I have heard the comments throughout the years, but it seems that over the past few months they have grown with regularity. I wouldn't really file these away as gripes, but they are close. Maybe it's a sign that there's a holy unrest among a generation seeking more? At least, that's how I define it. The common thread is that I am hearing from members of a certain generation who are tired of being a part of a ministry that is content at remaining shallow.
Some of the things said in passing are things like. . .
"I really want to be a part of a ministry that is more than just focused on fun."
"I don't think just getting together to play games constitutes ministry."
"I love being with people, but shouldn't we be doing something for the Lord rather than just talking about it?"
"The trips are fun. It's just that they're only trips. We don't do anything related to God, the church or ministry."
"All we do is eat."
Sounds like young adults who grew up in a youth ministry that was built on pizza parties, trips to the beach or amusement park and maybe game nights. As a veteran of student ministry and student of the culture, this is one of the reasons many teenagers leave church when they graduate. They were never invited into ministry, never given significant tasks within the church and eventually they either desire more or see church as frivolous.
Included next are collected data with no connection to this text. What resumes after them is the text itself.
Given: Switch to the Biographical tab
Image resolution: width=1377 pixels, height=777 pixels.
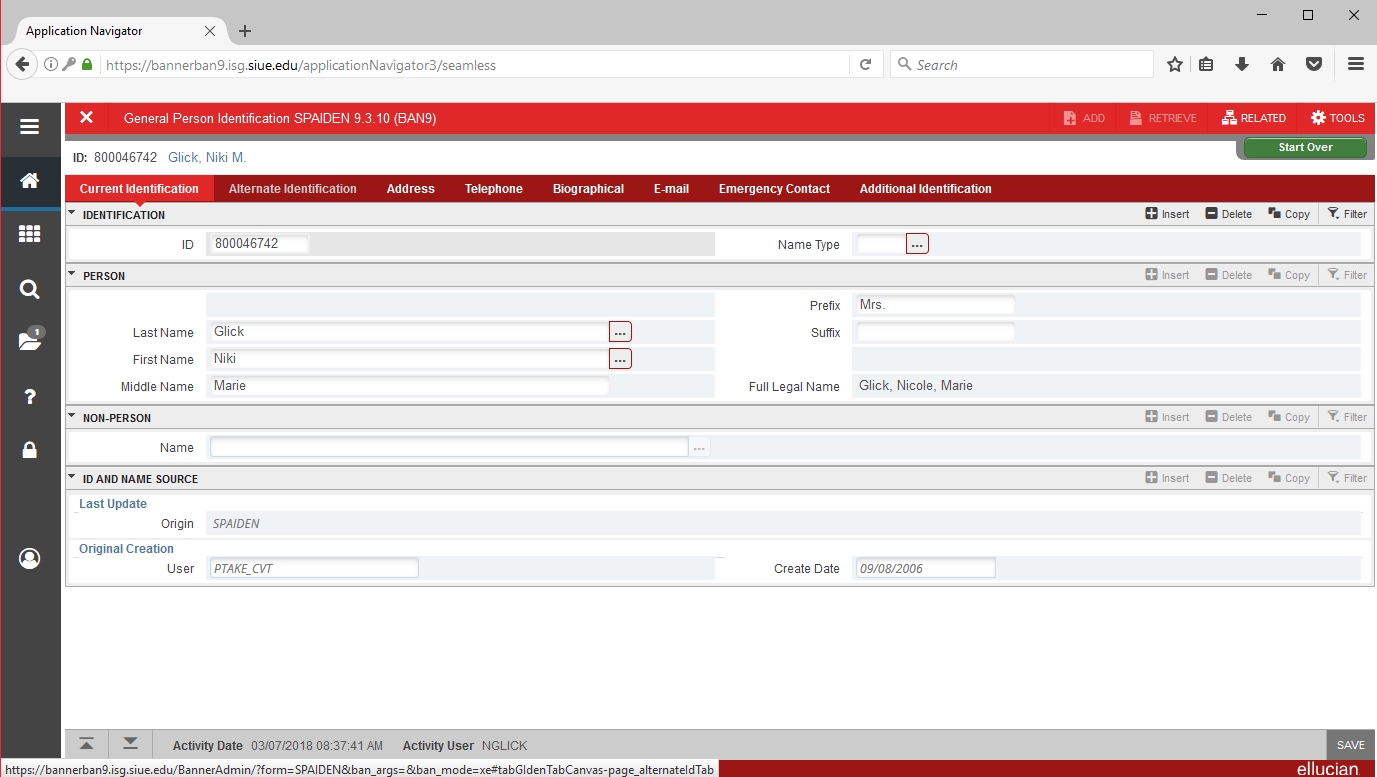Looking at the screenshot, I should point(588,189).
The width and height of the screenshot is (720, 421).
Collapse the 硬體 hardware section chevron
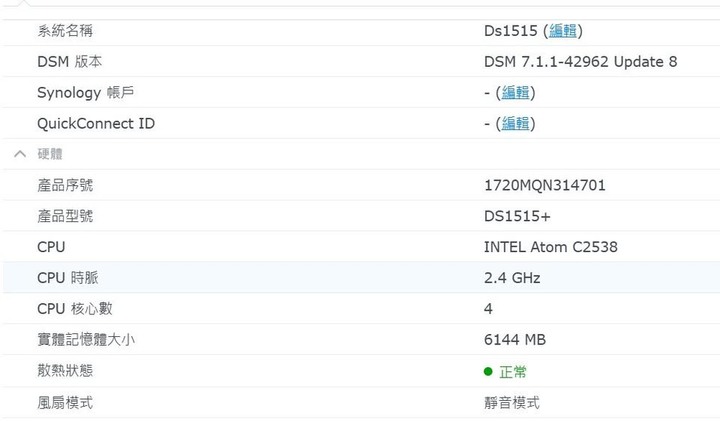tap(20, 154)
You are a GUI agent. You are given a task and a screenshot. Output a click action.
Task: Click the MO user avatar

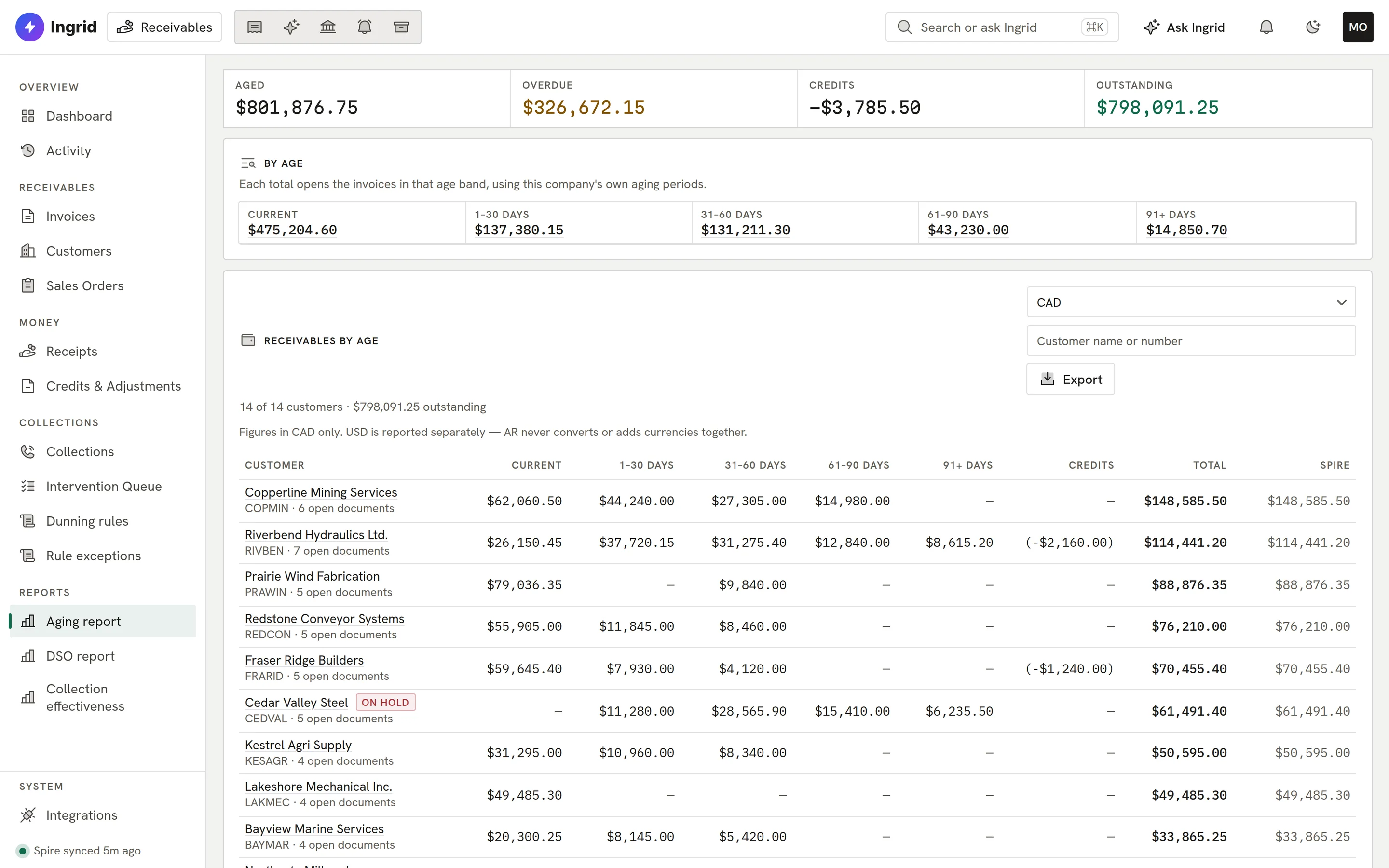(1358, 27)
The thing is, the comments I'm hearing now are not from the younger, Millennial generation. These comments are coming from senior adults.
I don't categorize them as gripes, but as honest questions from men and women who have more chapters read in their life stories than I do. Most desire to finish well and do not see empty "ministries" as allowing them to do so.
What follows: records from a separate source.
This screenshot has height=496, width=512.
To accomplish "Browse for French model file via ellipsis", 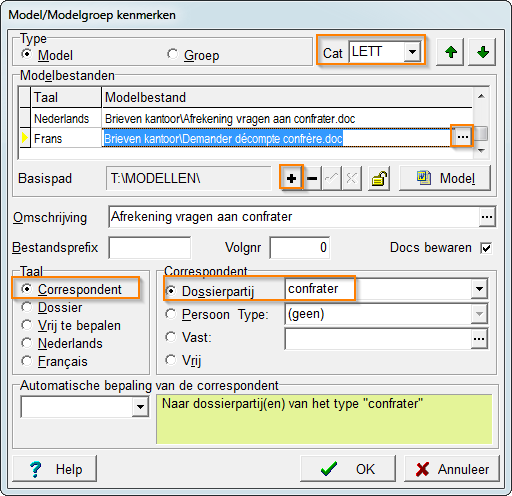I will (462, 137).
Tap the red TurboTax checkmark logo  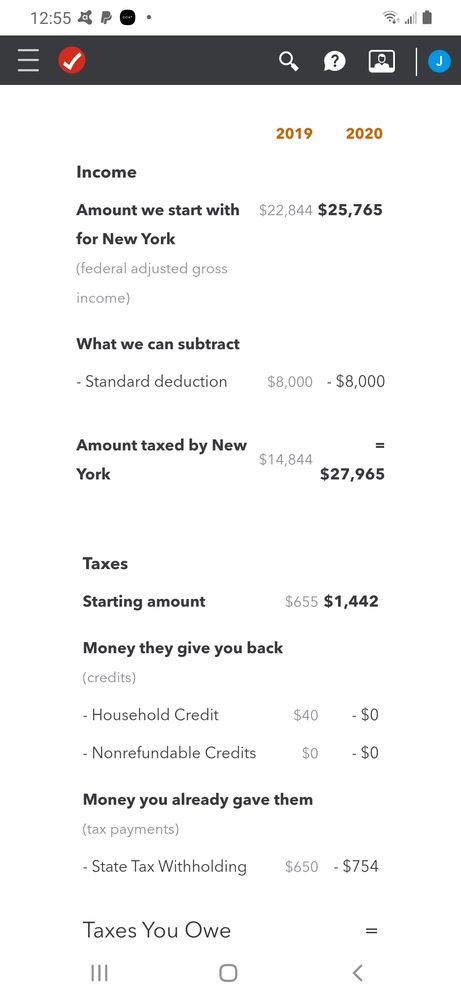pyautogui.click(x=72, y=61)
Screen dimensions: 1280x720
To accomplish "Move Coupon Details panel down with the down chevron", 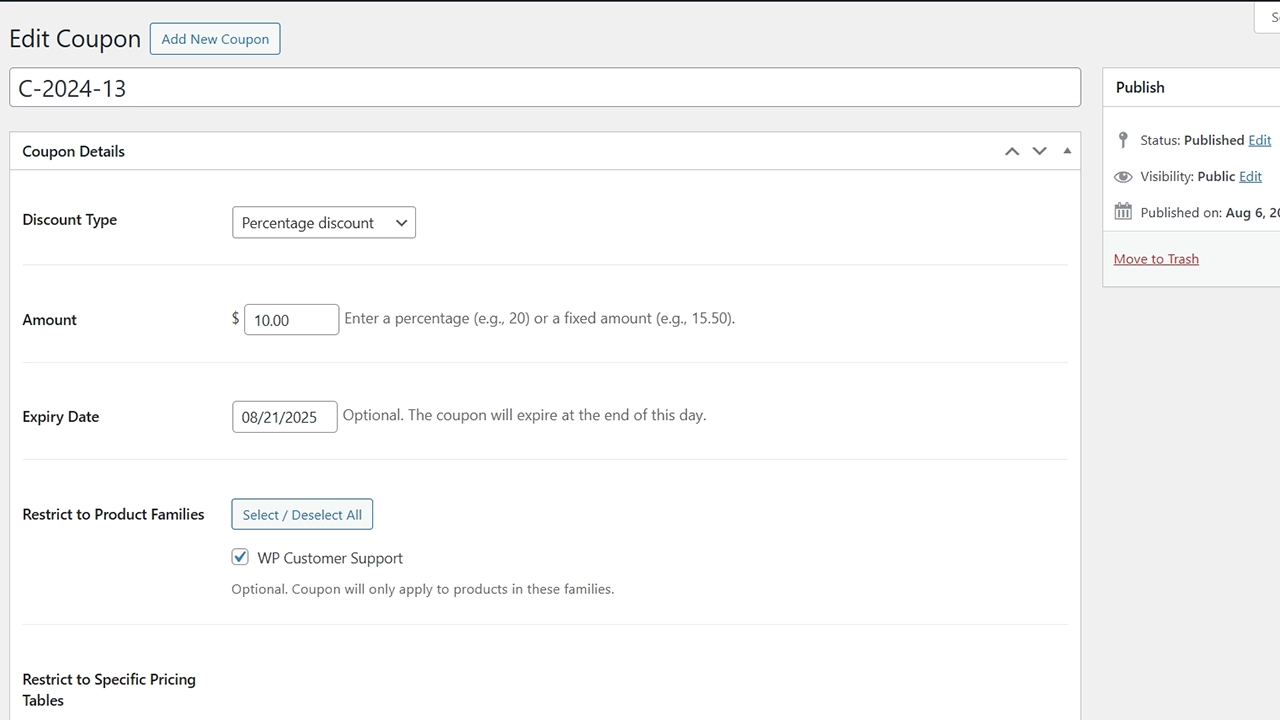I will coord(1039,151).
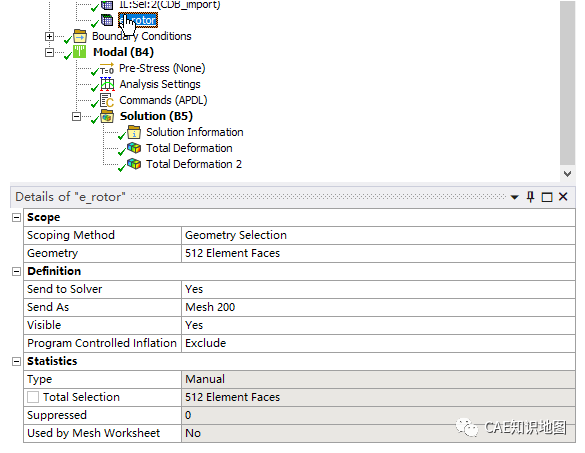Expand the Boundary Conditions tree node
Image resolution: width=585 pixels, height=453 pixels.
[49, 37]
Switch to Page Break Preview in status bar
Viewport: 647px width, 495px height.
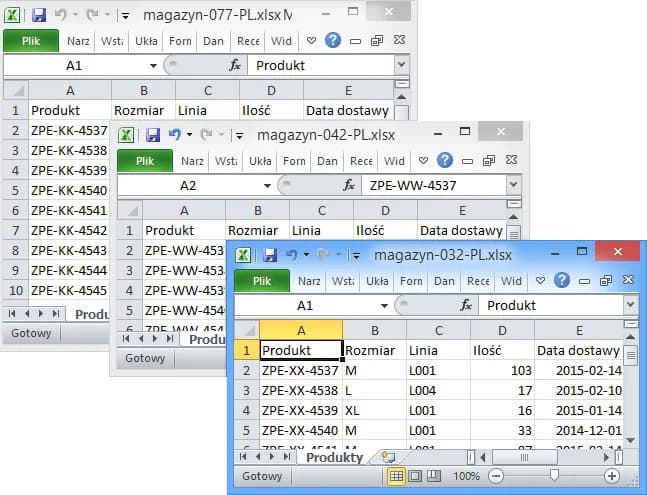click(x=434, y=477)
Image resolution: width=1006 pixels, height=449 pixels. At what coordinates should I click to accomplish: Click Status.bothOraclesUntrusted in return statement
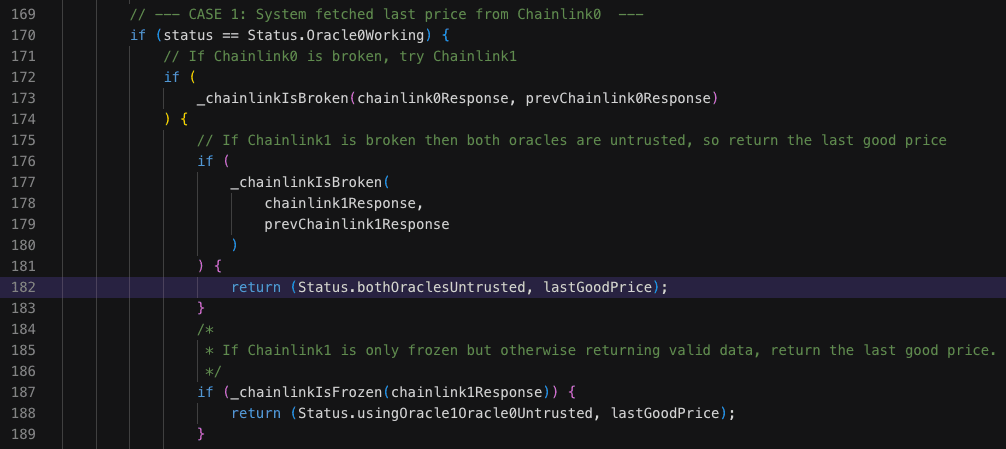point(411,287)
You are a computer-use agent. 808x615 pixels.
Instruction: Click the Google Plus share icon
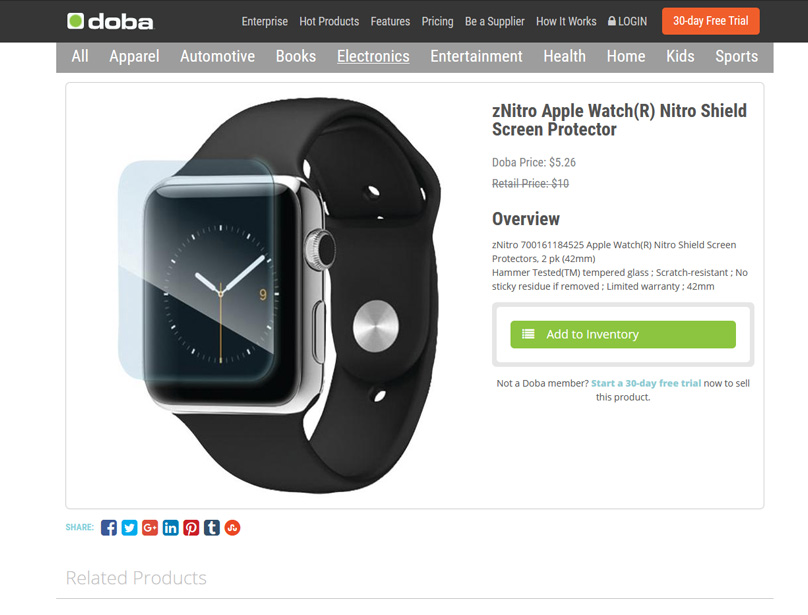tap(150, 527)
It's funny, they're not saying they don't want to play games, eat and fellowship together or even take trips together on the big bus somewhere. Their frustration is that these activities alone are called "ministry" and yet, should not be.
In other words, if the church only offers activities for seniors that the local community senior center can, there is a good chance that what is offered is not ministry at all.
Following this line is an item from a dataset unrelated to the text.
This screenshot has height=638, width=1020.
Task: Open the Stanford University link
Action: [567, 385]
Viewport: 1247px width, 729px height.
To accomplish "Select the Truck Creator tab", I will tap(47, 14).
It is offensive to me when pastors and leaders who serve senior adults treat these seasoned saints as if they're little more than old versions of preschoolers.
We live in a culture that does not value the aged. This is evident in how many view senior adults. There is a treasure of wisdom available, but many just walk on by and never experience it, destined to repeat the mistakes of previous generations by ignoring wise counsel.
Now, just because a person has lived long on the earth does not mean that person is living holy, redeemed and wise. These attributes are Spirit-given and often choices of the individual. Nevertheless, the church in the United States that rightly seeks to reach Millennials and young people with the Gospel must also discover ways to not push aside those who still have much to offer the Kingdom.
Intergenerational ministry is key. . .and it's not defined by games, meals and bus trips.